第4章 20年越しのアイ・ラブ・ユー。
あれから数時間。
彼らは今、ファーストフード店にいた。
「思い出の場所つって動物嫌を克服したつったから動物園かと思ったけど……」
「いませんでしたね。木葉さんの推理ははずれです」
「そういう赤葦だって外れたじゃねえか。いつもの待ち合わせ場所だったあの道」
「二人とも落ちつけよ。……それよりまだ思い出せねえのか。少しはヒントになるもんでもないのか」
「う~ん……さっぱりわからん」
ふと、窓の外を眺めた。
真っ青な空と、赤色に染まる木の葉に目を奪われる。
その中に一つ、イチョウの木があった。
強い風が吹き、イチョウの葉が宙を舞う。
「あ!!!!」
一際大きな声を出したせいで、木葉、小見、赤葦以外の客もみんな肩を揺らす。
「うるせえ!!」と木葉の怒鳴り声など気にせず、木兎は店を飛び出した。
3人は再び顔を見合わせ、彼の姿を追いかける。
木兎は先ほどのイチョウの葉を見て思い出したのだ。
思い出の場所を。
初めて彼女を家に招きいれた日、猫を怖がる彼女の腕を引いて外へと連れ出した。
猫を腕に抱いて向かった先はイチョウが咲く公園。
木兎が飼っていた猫はその場所がお気に入りだったのだ。
落ちてくるイチョウの葉と戯れる猫の姿を二人で見ていた。
そこで初めて動物を見て笑う彼女の顔を見たのだ。
『猫ちゃんイチョウが好きなんだね』
『俺もイチョウ好きなんだ。

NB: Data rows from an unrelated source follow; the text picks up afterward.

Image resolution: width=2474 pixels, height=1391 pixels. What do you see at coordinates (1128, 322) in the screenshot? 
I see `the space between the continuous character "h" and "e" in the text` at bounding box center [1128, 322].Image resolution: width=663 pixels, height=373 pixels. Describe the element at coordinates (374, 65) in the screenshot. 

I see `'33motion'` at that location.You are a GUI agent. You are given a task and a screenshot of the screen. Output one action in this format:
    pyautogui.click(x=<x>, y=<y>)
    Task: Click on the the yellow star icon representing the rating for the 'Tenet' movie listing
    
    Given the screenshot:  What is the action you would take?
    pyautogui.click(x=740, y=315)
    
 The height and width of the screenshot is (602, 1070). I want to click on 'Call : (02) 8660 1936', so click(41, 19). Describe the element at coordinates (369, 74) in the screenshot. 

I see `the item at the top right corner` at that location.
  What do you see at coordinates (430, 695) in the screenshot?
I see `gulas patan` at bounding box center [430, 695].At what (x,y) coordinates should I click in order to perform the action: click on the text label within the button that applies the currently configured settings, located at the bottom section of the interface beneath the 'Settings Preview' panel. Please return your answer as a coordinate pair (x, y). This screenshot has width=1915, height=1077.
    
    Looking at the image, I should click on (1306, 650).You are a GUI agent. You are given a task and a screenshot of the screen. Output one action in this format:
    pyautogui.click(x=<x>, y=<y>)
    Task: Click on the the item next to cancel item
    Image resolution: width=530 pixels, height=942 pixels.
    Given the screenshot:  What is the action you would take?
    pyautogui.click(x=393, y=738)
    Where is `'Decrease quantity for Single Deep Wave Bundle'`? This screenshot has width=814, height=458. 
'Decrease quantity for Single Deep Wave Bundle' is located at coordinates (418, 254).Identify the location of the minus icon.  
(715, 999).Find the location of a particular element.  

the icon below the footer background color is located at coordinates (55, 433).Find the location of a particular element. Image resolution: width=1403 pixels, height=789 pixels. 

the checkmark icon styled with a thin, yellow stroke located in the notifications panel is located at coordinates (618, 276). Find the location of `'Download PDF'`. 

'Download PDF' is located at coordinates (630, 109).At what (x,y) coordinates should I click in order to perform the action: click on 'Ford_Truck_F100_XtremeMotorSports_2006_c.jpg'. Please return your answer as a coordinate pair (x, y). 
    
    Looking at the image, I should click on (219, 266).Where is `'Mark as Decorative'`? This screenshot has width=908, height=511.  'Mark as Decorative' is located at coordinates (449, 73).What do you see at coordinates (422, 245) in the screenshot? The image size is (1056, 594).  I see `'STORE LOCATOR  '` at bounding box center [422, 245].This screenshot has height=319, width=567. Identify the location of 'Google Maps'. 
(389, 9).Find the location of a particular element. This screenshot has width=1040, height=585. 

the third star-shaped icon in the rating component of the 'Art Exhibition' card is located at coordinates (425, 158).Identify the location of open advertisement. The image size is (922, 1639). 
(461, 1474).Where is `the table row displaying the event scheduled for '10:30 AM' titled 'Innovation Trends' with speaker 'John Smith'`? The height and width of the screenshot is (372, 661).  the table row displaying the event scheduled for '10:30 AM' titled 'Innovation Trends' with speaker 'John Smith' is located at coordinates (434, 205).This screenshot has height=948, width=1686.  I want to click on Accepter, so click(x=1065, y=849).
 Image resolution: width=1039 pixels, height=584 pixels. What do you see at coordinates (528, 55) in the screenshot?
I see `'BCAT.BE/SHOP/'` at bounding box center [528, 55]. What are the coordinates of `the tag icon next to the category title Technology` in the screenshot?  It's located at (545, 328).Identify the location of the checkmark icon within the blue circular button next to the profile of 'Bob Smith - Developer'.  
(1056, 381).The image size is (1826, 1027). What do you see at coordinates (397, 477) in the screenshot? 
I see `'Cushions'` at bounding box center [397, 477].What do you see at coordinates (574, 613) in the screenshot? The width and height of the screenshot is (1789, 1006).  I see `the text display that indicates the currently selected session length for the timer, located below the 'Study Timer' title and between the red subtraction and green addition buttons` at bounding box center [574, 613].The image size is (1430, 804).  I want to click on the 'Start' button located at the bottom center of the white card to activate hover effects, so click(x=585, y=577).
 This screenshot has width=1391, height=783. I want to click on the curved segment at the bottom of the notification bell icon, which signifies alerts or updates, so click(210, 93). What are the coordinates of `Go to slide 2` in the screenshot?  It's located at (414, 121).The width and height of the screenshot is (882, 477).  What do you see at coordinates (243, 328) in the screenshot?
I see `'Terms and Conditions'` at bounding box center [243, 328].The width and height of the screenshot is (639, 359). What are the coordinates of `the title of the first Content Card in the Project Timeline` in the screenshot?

お前の髪の毛もイチョウみたいできれいだと思う!』
思い出した。
そうだ、彼女の髪の毛は人と違っていた。
金色の髪の毛だった。
それを彼女は気にしていて、それを聞いて俺はその場所に連れて行ったんだ。
変じゃないって言いたくて。
どうして忘れていたのだろうか。
大切な約束。
公園に着くころにはすでに息は上がっていた。
「年取ったもんだな、俺も」
木兎は額から流れる汗を拭って、公園の中に入る。
彼女の姿を探すが、見当たらない。
何年も約束を投げ出したんだ。
普通だったらもうあきらめている。
「あ……」
普通だったらもうあきらめている20年前の約束。
だけど、そこに彼女はいた。
時計を気にしている、ブロンドの髪の毛の女性。
記憶のなかの少女が本当に目の前の女性か怪しくて、不安で、木兎はただただ見つめることしかできないでいた。